Hi all, let me start by saying that I wish I'd found this forum a month or 3 earlier.
For my graduation at the Erasmus MC (Netherlands) I'm researching the role of fibre dispersion and orientation in the damage initiation and propagation of bio-engineered tissue (before moving to actual tissue one day). My predecessor made a UMAT which incorporates the HGO model. From experiments in our group I was able to find the local fibre orientation and dispersion factor.

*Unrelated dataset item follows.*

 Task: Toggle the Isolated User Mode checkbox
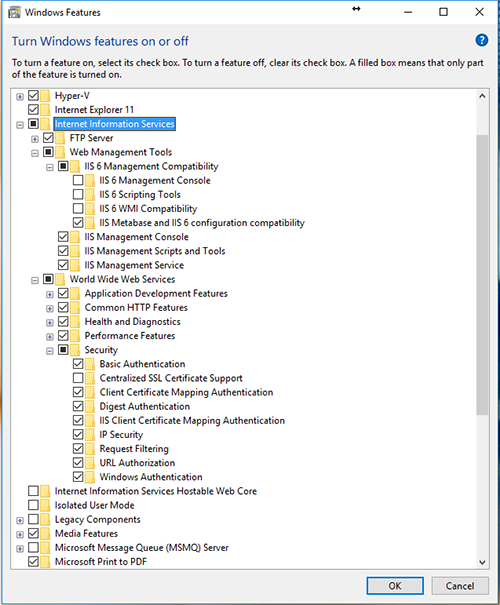33,505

Now to calculate/represent the damage propagation in the modelled tissue, I added a damage factor to the model, which said that the element should be deleted once damage reached 1. However, as soon as the first element is deleted, the simulation diverges, gets negative eigenvalues, and stops working. I guess that is because when the element gets damaged, it is unable to take stresses, leading to no stiffness, leading to the infamous and dreaded buckling/ negative eigenvalues. From what I've read, my conclusion now is that only an Explicit simulation with a VUMAT will allow for the deletion of elements during a simulation.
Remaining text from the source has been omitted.